One of the great American plays has been revived on Broadway with a great American cast. "The Front Page", the 1928 Ben Hecht and Charles MacArthur play set in the pressroom of Chicago's criminal courts building on the night before a hanging, is back in all of its profane and swaggering glory. It stars Nathan Lane as the crusty editor, John Goodman as the blustery sheriff, Holland Taylor as the fusty mother-in-law to-be and as Hildy Johnson, the ink-and-gin-stained wretch in his last days on the beat - or so he thinks - is John Slattery, the actor and director so familiar from "Mad Men" and "Spotlight." John Slattery joins us in our studios. Thanks so much for being with us.

JOHN SLATTERY: My pleasure. Thank you for having me.

SIMON: I often ask people why did you want to take this role, but having seen the play...

SLATTERY: Who wouldn't?

SIMON: (Laughter) That's right.

SLATTERY: I mean, it's the fantastic part in a fantastic play.

SIMON: Yeah. So you've known the play for a number of years.

SLATTERY: Yeah, I was a movie nut when I was a kid, and I think I saw "His Girl Friday" when I was in high school probably, which remains kind of my favorite, well, film version of "The Front Page."

SIMON: This is the Rosalind Russell, Cary Grant...

SLATTERY: Rosalind Russell, Cary Grant - Rosalind - Hildy is played by Rosalind Russell. And she and Walter Burns are divorced and and she's coming back to tell him that she's getting married to someone else. So yeah, I was familiar with it.

SIMON: Any worry that some of the humor and other references might be offensive these days?

SLATTERY: Yeah, if it's offensive, it's meant to be offensive. I think there's - there are a lot of parallels to what's happening today. I mean, as you said, the - it takes place on the eve of an execution, and the man being executed was shot for killing a black police officer, a white man.

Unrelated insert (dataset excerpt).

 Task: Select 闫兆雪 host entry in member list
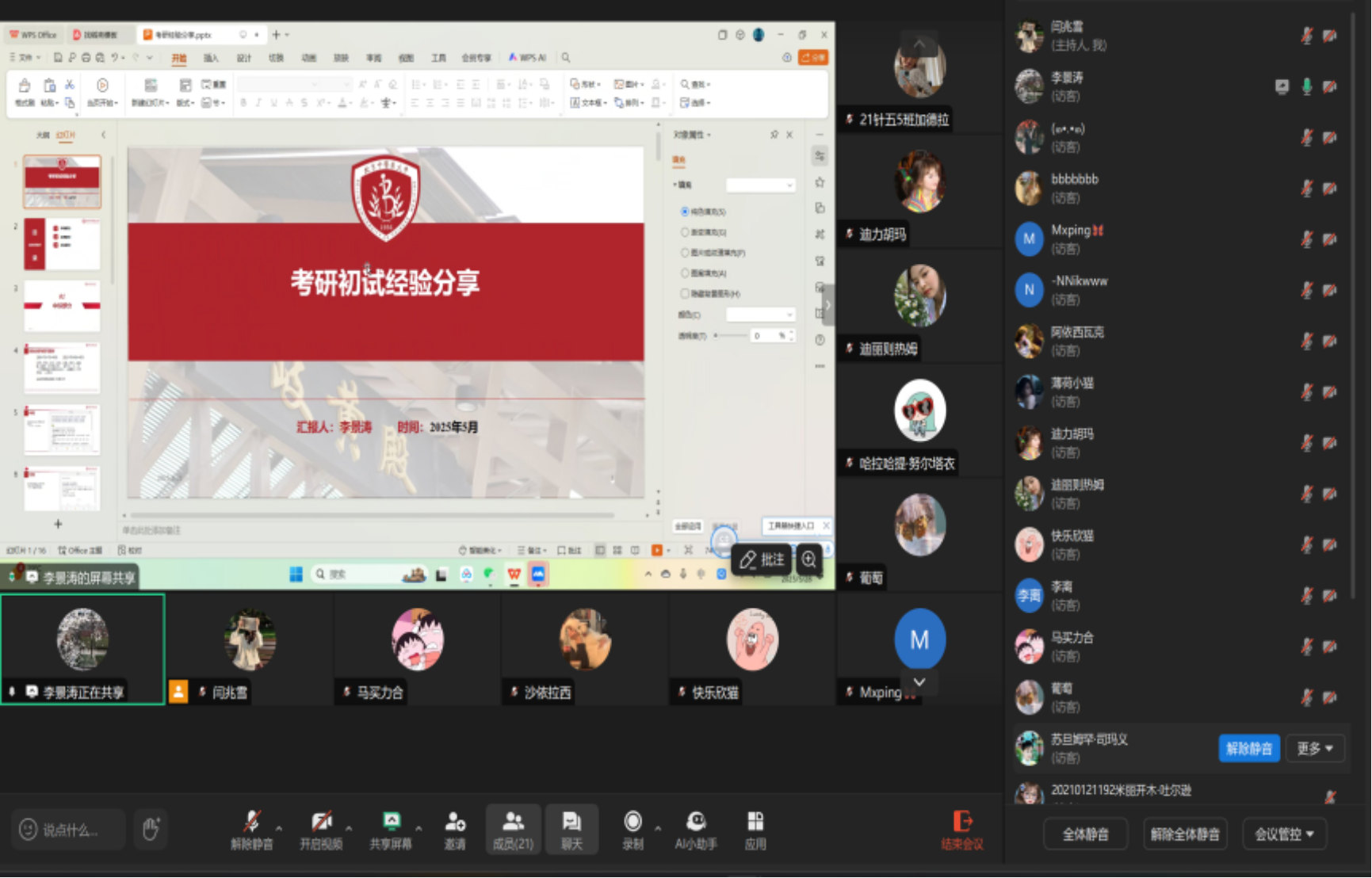(1078, 36)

SIMON: And the mayor and the sheriff...

SLATTERY: And the mayor and everybody's in collusion in trying to hang this man on the eve of an election so that they get the black vote in Chicago. So, you know, there's a lot of relevant topics going on in the play.

SIMON: Does it help an audience understand what I have no problem in referring to as the absolutely appalling sense of humor in the news business?

SLATTERY: I think it does.

SIMON: Yeah.

SLATTERY: I think it does. I mean, there were seven daily newspapers in Chicago in 1928, and you had to scrap and fabricate and pull a lot of threads to put together a story, an original take on what was going on. And that's reflected in this play.

SIMON: Even if you had to make it up.

SLATTERY: Even if you had to make it up out of old (ph) cloth, yeah.

SIMON: Is it a reunion of some talents? You obviously - you've - you were with Robert Morse on "Mad Men." You and Nathan Lane were on stage together in - what was it? - "Laughter On The 24th Floor."

SLATTERY: Yeah, that was in '93 I think, and '89 in Terrence McNally's "The Lisbon Traviata" was my first job in New York. So yes, a reunion for Nathan and I. And I know he's worked with John Goodman, and I did a radio play with John. I've known a lot of these actors for a long time. Some of them, it's my first time, but, yeah, Nathan and I go back a ways. And it's great to - so it's just great to work with him.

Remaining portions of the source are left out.